> **What you should do**: Exercise in exact copying: restate word for word only the lines below from the one containing "Remplacement de votre" through the one containing "Health & Longevity (394, 688)", omitting any pictures.
--- Records for the exercise ---
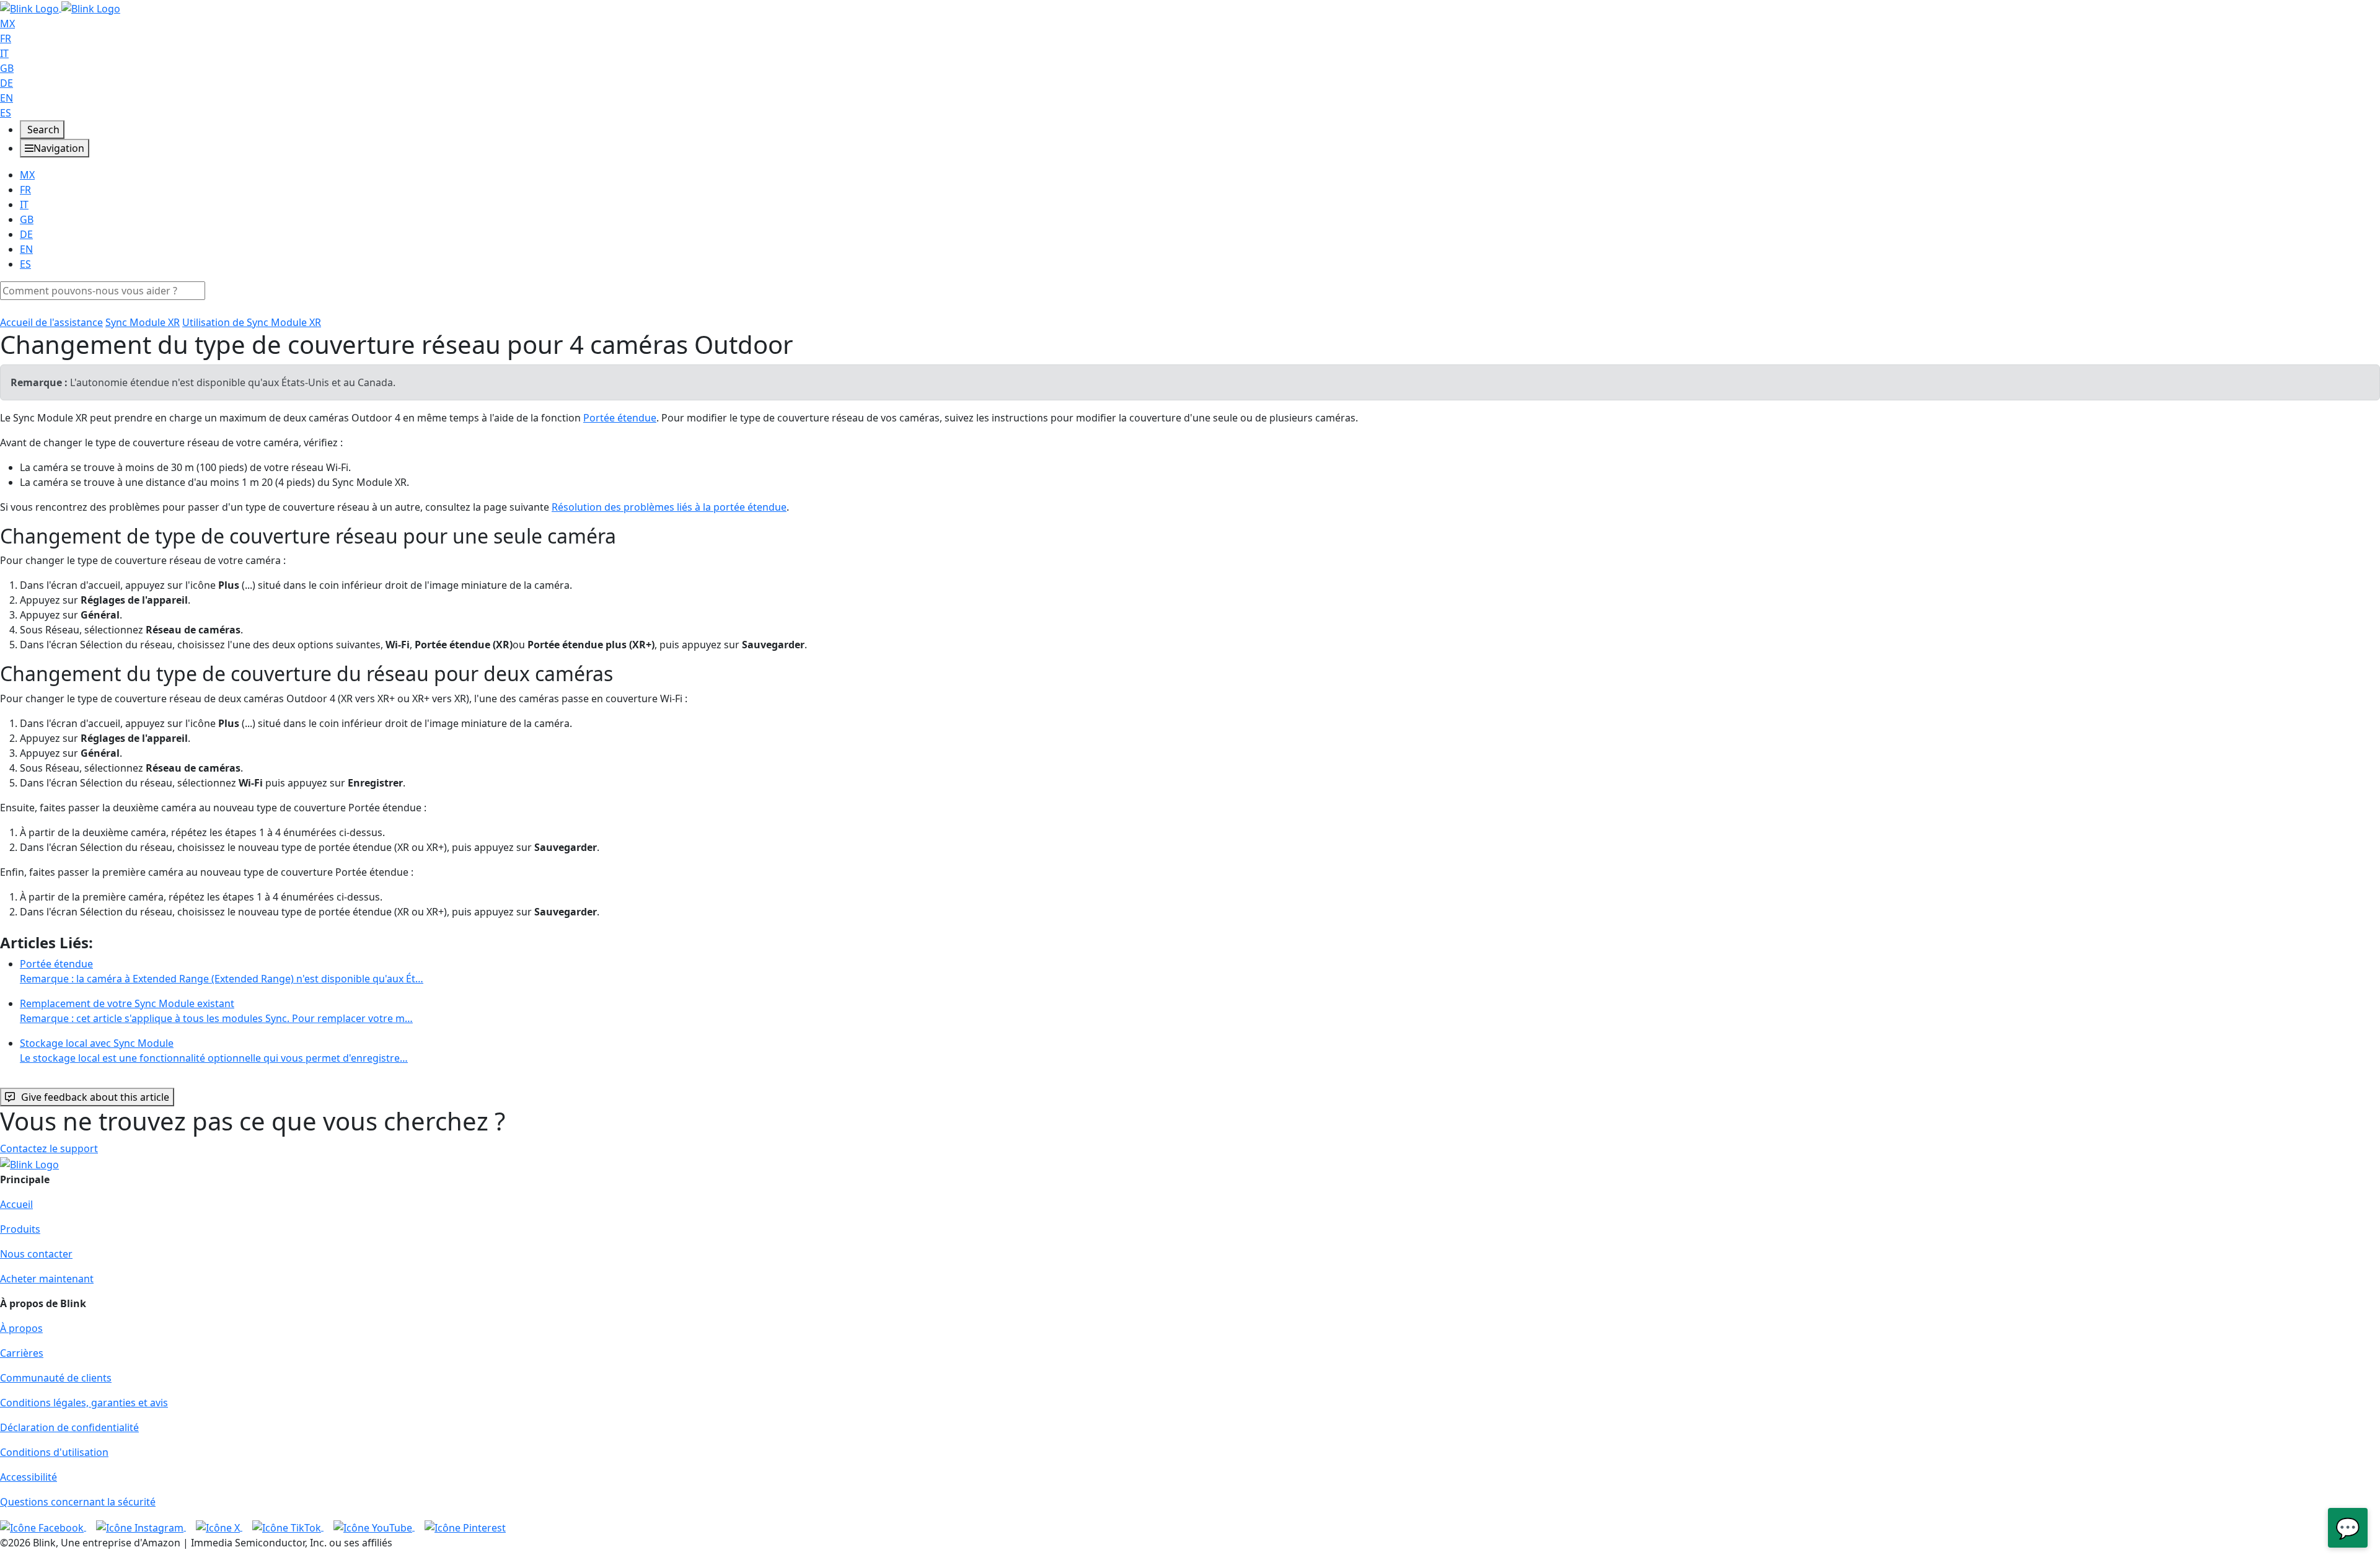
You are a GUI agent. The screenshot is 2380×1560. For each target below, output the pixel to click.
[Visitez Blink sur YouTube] (374, 1526)
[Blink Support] (60, 7)
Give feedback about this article (95, 1097)
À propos (21, 1328)
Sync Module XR (142, 322)
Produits (20, 1229)
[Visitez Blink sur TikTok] (288, 1526)
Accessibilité (28, 1477)
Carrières (21, 1353)
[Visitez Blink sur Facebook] (43, 1526)
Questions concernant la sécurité (78, 1502)
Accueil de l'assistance (51, 322)
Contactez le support (49, 1148)
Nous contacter (36, 1254)
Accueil (16, 1204)
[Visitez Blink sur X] (219, 1526)
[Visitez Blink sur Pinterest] (465, 1526)
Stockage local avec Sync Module (214, 1050)
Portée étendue (619, 418)
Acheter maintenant (47, 1278)
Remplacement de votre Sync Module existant (216, 1011)
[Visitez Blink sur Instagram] (141, 1526)
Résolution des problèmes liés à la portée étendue (669, 507)
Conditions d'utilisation (54, 1452)
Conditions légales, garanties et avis (84, 1402)
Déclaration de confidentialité (69, 1427)
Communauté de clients (56, 1378)
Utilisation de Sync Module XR (251, 322)
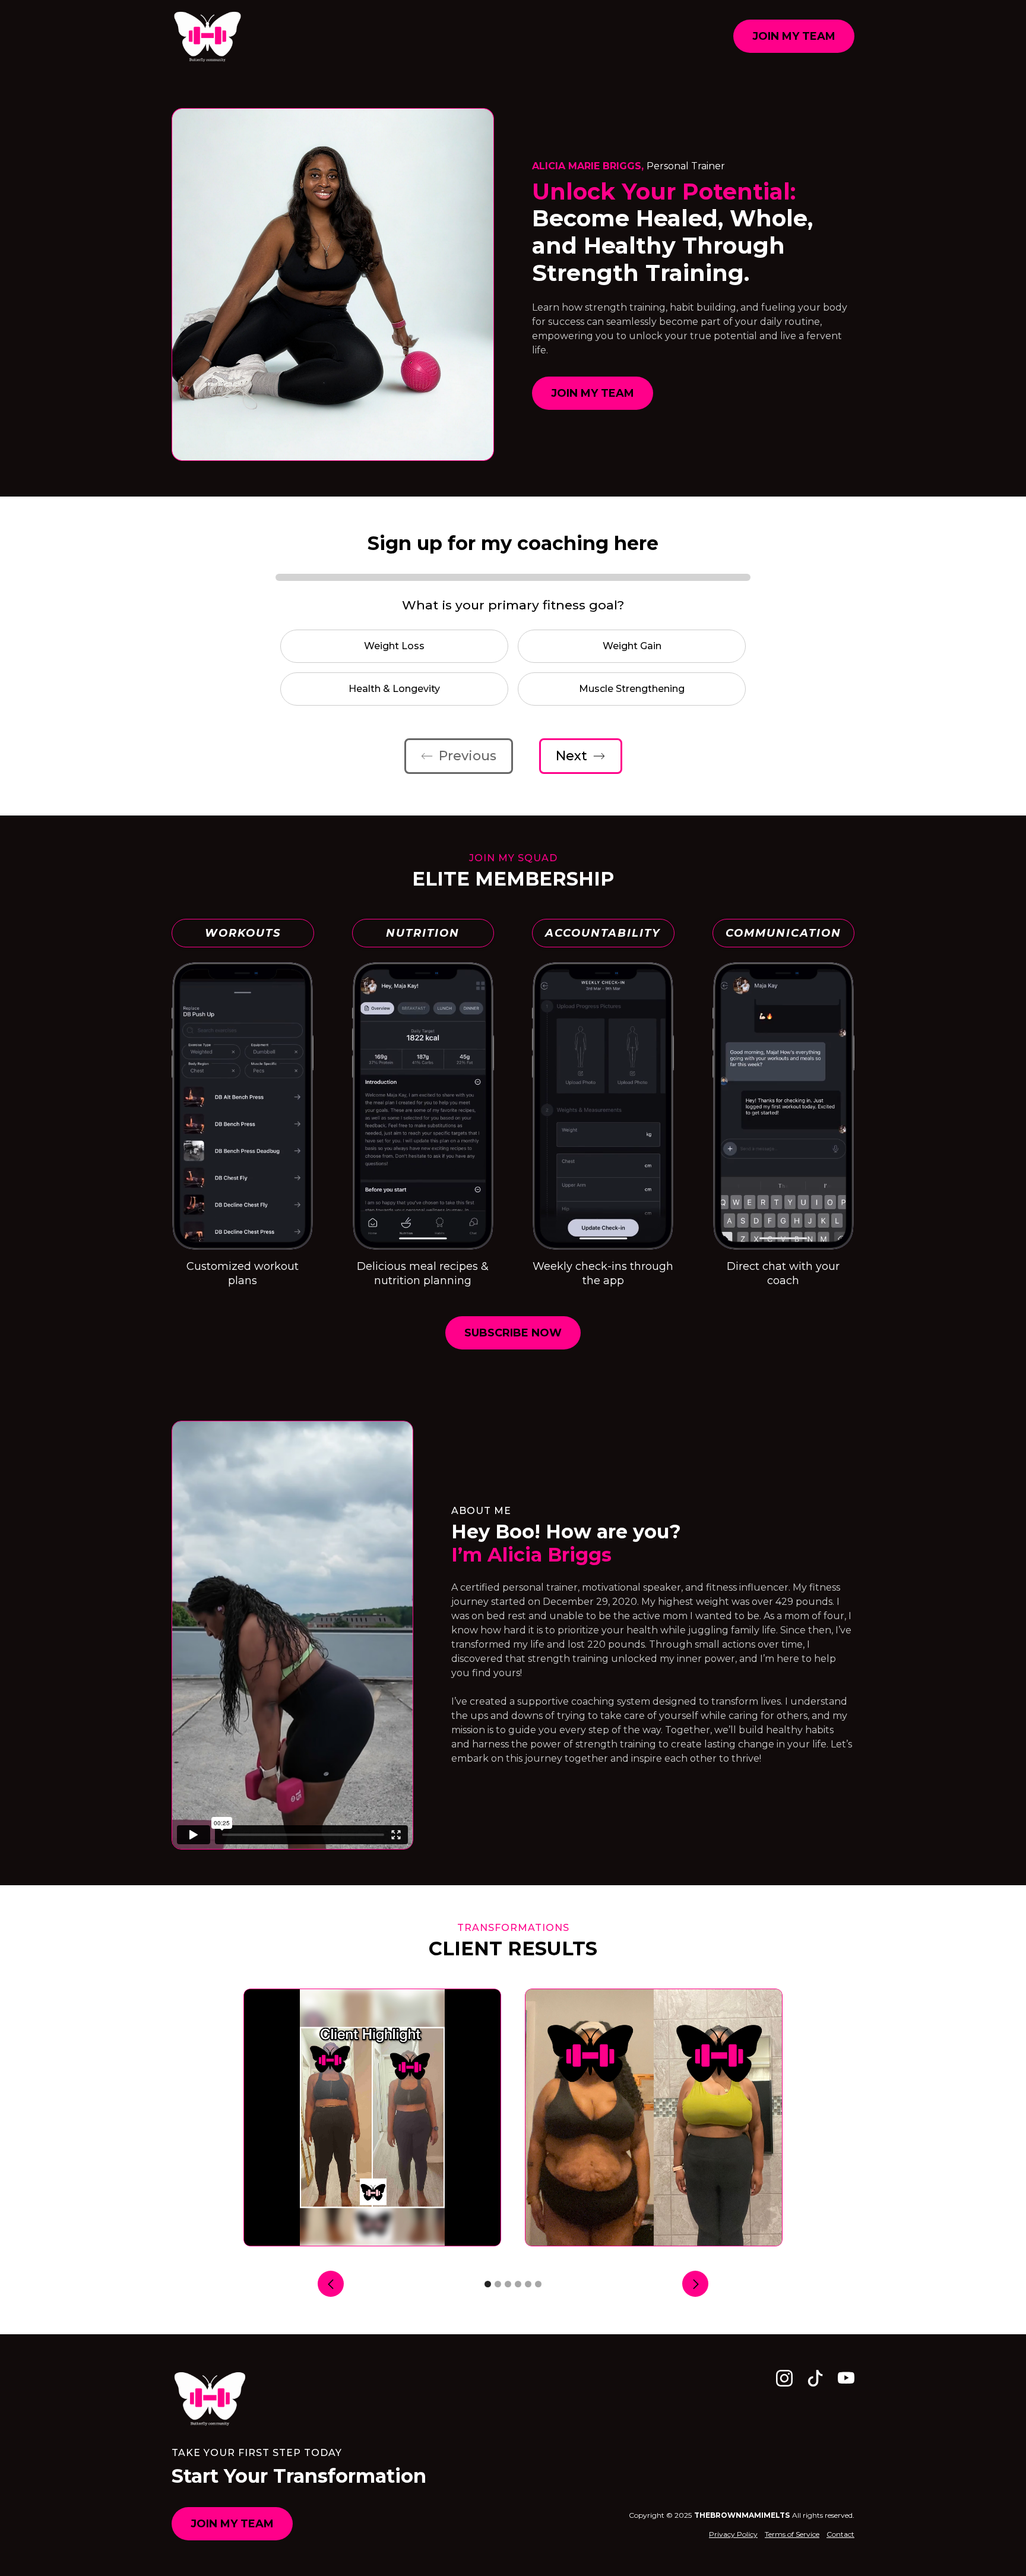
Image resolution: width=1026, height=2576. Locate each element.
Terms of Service (792, 2534)
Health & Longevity (394, 688)
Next (571, 756)
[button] (330, 2282)
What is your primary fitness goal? (513, 605)
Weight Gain (632, 646)
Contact (840, 2534)
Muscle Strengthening (632, 688)
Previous (467, 756)
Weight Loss (394, 646)
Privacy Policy (733, 2534)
---
> **Answer to this task**:
Remplacement de votre Sync Module existant (216, 1011)
[Visitez Blink sur Instagram] (141, 1526)
Résolution des problèmes liés à la portée étendue (669, 507)
Conditions d'utilisation (54, 1452)
Conditions légales, garanties et avis (84, 1402)
Déclaration de confidentialité (69, 1427)
Communauté de clients (56, 1378)
Utilisation de Sync Module XR (251, 322)
Image resolution: width=1026, height=2576. Locate each element.
Terms of Service (792, 2534)
Health & Longevity (394, 688)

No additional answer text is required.